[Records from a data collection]
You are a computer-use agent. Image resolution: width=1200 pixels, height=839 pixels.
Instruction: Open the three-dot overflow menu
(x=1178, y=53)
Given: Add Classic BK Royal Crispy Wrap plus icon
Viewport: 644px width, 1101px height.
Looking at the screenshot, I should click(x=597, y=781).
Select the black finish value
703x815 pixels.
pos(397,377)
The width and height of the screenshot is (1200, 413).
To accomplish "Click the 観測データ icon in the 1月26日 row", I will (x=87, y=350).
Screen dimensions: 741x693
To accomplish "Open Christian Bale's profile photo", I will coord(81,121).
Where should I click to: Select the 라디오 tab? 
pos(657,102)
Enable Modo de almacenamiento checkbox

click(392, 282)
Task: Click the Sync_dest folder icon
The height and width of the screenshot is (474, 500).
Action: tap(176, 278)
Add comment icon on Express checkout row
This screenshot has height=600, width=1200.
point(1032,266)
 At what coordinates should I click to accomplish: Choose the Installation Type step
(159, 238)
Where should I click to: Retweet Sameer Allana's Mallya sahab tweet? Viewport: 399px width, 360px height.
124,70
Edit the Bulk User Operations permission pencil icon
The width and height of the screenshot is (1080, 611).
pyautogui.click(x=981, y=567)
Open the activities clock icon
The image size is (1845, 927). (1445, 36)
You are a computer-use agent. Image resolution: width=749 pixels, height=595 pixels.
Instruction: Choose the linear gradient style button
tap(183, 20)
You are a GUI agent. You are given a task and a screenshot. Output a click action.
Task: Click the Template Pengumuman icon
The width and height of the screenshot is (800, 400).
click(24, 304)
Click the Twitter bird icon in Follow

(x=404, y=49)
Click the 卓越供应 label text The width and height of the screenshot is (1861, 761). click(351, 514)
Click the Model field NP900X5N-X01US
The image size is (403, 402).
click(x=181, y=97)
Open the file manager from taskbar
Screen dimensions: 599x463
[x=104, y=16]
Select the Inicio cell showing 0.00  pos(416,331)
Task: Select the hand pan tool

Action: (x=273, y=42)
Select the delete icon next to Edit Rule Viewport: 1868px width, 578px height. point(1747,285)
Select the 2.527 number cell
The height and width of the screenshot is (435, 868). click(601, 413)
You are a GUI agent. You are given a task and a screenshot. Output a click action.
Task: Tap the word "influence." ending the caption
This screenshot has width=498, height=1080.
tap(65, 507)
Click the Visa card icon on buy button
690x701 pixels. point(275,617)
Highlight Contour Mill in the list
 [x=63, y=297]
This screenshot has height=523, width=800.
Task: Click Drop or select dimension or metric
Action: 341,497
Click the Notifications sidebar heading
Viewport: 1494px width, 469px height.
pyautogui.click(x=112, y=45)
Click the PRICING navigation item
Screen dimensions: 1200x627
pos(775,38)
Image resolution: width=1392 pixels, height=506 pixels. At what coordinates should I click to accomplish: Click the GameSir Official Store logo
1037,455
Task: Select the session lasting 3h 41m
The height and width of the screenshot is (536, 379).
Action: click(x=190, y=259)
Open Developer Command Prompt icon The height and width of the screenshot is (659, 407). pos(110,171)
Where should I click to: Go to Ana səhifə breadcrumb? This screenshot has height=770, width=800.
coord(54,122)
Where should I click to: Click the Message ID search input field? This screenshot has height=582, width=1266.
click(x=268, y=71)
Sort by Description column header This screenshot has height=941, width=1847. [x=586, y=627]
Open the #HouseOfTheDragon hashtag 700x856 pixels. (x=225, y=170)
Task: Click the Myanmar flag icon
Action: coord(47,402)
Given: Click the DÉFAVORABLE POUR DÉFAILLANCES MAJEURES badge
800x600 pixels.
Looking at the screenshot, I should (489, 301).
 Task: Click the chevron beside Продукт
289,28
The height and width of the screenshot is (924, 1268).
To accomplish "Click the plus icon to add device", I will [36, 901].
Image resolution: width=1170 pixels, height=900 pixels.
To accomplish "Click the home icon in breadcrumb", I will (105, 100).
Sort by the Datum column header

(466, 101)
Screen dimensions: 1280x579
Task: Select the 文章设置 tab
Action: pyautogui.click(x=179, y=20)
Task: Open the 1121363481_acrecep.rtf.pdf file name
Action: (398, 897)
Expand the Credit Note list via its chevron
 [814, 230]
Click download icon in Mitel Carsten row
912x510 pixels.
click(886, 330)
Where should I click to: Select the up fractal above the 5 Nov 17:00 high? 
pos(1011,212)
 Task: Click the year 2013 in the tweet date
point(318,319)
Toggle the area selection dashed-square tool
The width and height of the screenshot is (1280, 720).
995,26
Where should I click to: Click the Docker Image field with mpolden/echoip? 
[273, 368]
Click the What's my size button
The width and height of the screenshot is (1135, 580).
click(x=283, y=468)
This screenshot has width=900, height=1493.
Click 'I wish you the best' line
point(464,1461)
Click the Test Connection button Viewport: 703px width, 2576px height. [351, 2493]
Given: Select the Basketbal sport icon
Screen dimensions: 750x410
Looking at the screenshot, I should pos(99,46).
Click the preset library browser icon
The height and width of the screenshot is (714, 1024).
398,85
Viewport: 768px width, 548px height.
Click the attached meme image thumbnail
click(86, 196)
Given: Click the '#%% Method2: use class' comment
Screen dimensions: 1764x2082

ABOUT THIS TASK:
Could you reproduce every record above exactly as it stands?

SOLUTION FOR THIS TASK:
You are a computer-use agent. Image resolution: width=1200 pixels, height=839 pixels.
Instruction: Open the three-dot overflow menu
(x=1178, y=53)
Given: Add Classic BK Royal Crispy Wrap plus icon
Viewport: 644px width, 1101px height.
Looking at the screenshot, I should click(x=597, y=781).
Select the black finish value
703x815 pixels.
pos(397,377)
The width and height of the screenshot is (1200, 413).
To accomplish "Click the 観測データ icon in the 1月26日 row", I will (x=87, y=350).
Screen dimensions: 741x693
To accomplish "Open Christian Bale's profile photo", I will coord(81,121).
Where should I click to: Select the 라디오 tab? 
pos(657,102)
Enable Modo de almacenamiento checkbox

click(392, 282)
Task: Click the Sync_dest folder icon
The height and width of the screenshot is (474, 500).
Action: tap(176, 278)
Add comment icon on Express checkout row
This screenshot has height=600, width=1200.
point(1032,266)
 At what coordinates should I click to accomplish: Choose the Installation Type step
(159, 238)
Where should I click to: Retweet Sameer Allana's Mallya sahab tweet? Viewport: 399px width, 360px height.
124,70
Edit the Bulk User Operations permission pencil icon
The width and height of the screenshot is (1080, 611).
pyautogui.click(x=981, y=567)
Open the activities clock icon
The image size is (1845, 927). (1445, 36)
You are a computer-use agent. Image resolution: width=749 pixels, height=595 pixels.
Instruction: Choose the linear gradient style button
tap(183, 20)
You are a GUI agent. You are given a task and a screenshot. Output a click action.
Task: Click the Template Pengumuman icon
The width and height of the screenshot is (800, 400).
click(24, 304)
Click the Twitter bird icon in Follow

(x=404, y=49)
Click the 卓越供应 label text The width and height of the screenshot is (1861, 761). click(351, 514)
Click the Model field NP900X5N-X01US
The image size is (403, 402).
click(x=181, y=97)
Open the file manager from taskbar
Screen dimensions: 599x463
[x=104, y=16]
Select the Inicio cell showing 0.00  pos(416,331)
Task: Select the hand pan tool

Action: (x=273, y=42)
Select the delete icon next to Edit Rule Viewport: 1868px width, 578px height. point(1747,285)
Select the 2.527 number cell
The height and width of the screenshot is (435, 868). click(601, 413)
You are a GUI agent. You are given a task and a screenshot. Output a click action.
Task: Tap the word "influence." ending the caption
This screenshot has width=498, height=1080.
tap(65, 507)
Click the Visa card icon on buy button
690x701 pixels. point(275,617)
Highlight Contour Mill in the list
 [x=63, y=297]
This screenshot has height=523, width=800.
Task: Click Drop or select dimension or metric
Action: 341,497
Click the Notifications sidebar heading
Viewport: 1494px width, 469px height.
pyautogui.click(x=112, y=45)
Click the PRICING navigation item
Screen dimensions: 1200x627
pos(775,38)
Image resolution: width=1392 pixels, height=506 pixels. At what coordinates should I click to accomplish: Click the GameSir Official Store logo
1037,455
Task: Select the session lasting 3h 41m
The height and width of the screenshot is (536, 379).
Action: click(x=190, y=259)
Open Developer Command Prompt icon The height and width of the screenshot is (659, 407). pos(110,171)
Where should I click to: Go to Ana səhifə breadcrumb? This screenshot has height=770, width=800.
coord(54,122)
Where should I click to: Click the Message ID search input field? This screenshot has height=582, width=1266.
click(x=268, y=71)
Sort by Description column header This screenshot has height=941, width=1847. [x=586, y=627]
Open the #HouseOfTheDragon hashtag 700x856 pixels. (x=225, y=170)
Task: Click the Myanmar flag icon
Action: coord(47,402)
Given: Click the DÉFAVORABLE POUR DÉFAILLANCES MAJEURES badge
800x600 pixels.
Looking at the screenshot, I should (489, 301).
 Task: Click the chevron beside Продукт
289,28
The height and width of the screenshot is (924, 1268).
To accomplish "Click the plus icon to add device", I will [36, 901].
Image resolution: width=1170 pixels, height=900 pixels.
To accomplish "Click the home icon in breadcrumb", I will (105, 100).
Sort by the Datum column header

(466, 101)
Screen dimensions: 1280x579
Task: Select the 文章设置 tab
Action: pyautogui.click(x=179, y=20)
Task: Open the 1121363481_acrecep.rtf.pdf file name
Action: (398, 897)
Expand the Credit Note list via its chevron
 [814, 230]
Click download icon in Mitel Carsten row
912x510 pixels.
click(886, 330)
Where should I click to: Select the up fractal above the 5 Nov 17:00 high? 
pos(1011,212)
 Task: Click the year 2013 in the tweet date
point(318,319)
Toggle the area selection dashed-square tool
The width and height of the screenshot is (1280, 720).
995,26
Where should I click to: Click the Docker Image field with mpolden/echoip? 
[273, 368]
Click the What's my size button
The width and height of the screenshot is (1135, 580).
click(x=283, y=468)
This screenshot has width=900, height=1493.
Click 'I wish you the best' line
point(464,1461)
Click the Test Connection button Viewport: 703px width, 2576px height. [351, 2493]
Given: Select the Basketbal sport icon
Screen dimensions: 750x410
Looking at the screenshot, I should pos(99,46).
Click the preset library browser icon
The height and width of the screenshot is (714, 1024).
398,85
Viewport: 768px width, 548px height.
Click the attached meme image thumbnail
click(86, 196)
Given: Click the '#%% Method2: use class' comment
Screen dimensions: 1764x2082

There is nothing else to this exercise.